§ Exercise instructions
If a line in the material below has the string "Expand", copy it out.

§ Source material
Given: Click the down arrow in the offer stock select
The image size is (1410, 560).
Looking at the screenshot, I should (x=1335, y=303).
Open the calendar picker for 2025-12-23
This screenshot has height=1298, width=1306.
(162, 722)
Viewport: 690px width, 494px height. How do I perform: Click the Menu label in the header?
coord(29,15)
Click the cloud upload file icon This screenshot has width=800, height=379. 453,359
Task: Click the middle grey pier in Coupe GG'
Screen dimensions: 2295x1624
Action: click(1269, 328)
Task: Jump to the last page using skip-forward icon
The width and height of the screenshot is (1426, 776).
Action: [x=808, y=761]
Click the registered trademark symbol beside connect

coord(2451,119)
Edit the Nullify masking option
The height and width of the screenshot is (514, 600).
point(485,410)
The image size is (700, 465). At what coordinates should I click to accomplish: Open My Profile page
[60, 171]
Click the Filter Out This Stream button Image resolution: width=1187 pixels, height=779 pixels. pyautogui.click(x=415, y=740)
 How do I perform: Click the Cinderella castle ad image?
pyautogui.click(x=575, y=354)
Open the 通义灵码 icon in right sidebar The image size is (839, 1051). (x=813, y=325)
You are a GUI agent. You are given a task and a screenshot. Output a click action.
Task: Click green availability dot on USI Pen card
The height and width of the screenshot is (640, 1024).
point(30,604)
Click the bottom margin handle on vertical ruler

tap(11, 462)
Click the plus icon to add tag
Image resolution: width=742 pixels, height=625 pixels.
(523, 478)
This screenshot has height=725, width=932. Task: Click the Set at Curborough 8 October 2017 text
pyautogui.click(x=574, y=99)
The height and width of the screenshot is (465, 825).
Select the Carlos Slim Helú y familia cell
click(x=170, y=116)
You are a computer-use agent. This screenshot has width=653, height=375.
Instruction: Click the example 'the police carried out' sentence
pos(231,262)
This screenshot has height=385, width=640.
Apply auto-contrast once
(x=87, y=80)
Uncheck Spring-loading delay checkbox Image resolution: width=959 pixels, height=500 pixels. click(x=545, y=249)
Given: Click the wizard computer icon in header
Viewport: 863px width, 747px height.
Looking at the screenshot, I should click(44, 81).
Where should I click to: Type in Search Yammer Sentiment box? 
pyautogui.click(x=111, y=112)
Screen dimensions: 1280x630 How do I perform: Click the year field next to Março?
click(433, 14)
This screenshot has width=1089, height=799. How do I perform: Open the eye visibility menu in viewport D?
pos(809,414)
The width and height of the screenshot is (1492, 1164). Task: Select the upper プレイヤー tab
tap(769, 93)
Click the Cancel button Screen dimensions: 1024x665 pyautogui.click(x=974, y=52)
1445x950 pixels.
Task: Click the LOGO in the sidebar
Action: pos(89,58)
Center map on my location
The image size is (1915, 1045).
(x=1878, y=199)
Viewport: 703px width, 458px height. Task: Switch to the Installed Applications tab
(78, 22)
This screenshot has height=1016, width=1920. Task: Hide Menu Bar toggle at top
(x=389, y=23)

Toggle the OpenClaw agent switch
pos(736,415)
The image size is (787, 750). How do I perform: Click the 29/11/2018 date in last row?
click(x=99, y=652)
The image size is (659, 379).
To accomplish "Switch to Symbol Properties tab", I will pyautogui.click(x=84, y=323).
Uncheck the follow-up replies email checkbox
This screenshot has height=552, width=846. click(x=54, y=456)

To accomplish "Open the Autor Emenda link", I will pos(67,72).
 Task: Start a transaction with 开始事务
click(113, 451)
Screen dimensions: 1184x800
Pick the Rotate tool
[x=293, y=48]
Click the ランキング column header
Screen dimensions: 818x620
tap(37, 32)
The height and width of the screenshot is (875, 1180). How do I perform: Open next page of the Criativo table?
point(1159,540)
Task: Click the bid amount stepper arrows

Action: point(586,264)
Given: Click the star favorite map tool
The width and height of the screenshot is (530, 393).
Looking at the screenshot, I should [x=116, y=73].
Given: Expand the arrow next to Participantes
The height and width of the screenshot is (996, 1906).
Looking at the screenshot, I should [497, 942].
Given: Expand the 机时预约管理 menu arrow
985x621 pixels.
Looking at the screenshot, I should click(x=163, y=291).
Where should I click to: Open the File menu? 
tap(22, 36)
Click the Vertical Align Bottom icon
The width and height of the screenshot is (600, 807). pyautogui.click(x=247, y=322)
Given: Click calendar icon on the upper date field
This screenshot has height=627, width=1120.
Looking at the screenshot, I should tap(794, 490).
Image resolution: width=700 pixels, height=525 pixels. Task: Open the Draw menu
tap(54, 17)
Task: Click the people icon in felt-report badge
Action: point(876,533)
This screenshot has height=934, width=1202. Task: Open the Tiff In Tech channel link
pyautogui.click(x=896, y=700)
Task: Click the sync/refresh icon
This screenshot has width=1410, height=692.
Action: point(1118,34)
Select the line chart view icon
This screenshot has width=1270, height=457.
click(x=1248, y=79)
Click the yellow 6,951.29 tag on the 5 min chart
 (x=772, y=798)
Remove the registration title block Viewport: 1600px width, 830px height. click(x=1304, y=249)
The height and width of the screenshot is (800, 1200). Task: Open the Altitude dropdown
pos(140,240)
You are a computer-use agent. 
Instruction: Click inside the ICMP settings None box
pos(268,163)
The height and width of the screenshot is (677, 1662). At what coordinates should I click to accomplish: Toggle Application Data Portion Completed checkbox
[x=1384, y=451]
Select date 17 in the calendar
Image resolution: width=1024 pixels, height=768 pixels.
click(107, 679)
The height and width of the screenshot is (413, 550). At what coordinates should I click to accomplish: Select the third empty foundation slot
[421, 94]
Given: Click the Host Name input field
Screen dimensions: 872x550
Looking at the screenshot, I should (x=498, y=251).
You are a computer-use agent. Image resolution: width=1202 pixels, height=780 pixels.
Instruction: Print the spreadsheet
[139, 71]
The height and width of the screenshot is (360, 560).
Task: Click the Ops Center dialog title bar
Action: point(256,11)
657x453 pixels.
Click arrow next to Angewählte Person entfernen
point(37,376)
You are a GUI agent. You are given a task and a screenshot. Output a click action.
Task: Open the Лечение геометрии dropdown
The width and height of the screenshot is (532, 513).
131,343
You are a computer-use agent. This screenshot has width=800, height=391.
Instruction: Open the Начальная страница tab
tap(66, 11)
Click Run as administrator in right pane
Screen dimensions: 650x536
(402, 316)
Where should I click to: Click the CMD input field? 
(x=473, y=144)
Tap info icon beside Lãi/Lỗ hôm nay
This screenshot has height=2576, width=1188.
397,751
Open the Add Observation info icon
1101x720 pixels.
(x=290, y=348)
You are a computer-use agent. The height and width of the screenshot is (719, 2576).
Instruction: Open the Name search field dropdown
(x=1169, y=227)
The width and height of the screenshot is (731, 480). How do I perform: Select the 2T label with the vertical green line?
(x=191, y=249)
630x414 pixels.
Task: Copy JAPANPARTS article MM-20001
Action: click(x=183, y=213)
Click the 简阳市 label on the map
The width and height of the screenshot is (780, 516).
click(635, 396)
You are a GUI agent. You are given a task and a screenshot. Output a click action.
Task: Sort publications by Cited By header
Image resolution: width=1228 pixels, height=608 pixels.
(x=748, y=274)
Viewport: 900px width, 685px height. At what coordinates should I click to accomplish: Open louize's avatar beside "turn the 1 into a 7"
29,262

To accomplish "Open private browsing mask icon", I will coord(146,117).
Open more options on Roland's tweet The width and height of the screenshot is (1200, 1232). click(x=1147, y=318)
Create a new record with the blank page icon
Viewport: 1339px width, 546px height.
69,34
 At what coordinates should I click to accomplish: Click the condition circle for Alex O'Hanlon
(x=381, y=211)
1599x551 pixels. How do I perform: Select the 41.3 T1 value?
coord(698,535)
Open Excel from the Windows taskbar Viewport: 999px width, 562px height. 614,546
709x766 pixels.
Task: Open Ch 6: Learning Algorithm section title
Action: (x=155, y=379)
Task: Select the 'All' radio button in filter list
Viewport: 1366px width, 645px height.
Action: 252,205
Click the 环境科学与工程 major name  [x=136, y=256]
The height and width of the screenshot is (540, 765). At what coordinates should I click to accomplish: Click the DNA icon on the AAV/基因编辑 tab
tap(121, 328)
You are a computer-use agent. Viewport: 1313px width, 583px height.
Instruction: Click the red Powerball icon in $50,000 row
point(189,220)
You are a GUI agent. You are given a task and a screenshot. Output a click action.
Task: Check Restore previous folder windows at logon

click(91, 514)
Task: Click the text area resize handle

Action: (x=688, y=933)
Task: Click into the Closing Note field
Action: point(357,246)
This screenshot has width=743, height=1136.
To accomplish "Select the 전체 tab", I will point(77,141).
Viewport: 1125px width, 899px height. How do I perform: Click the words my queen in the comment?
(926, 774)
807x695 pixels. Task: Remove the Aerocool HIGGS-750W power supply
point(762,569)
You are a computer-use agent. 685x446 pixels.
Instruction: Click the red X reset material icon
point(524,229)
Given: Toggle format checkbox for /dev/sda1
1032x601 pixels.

§ Answer below
Given: Expand the arrow next to Participantes
Given: Expand the 机时预约管理 menu arrow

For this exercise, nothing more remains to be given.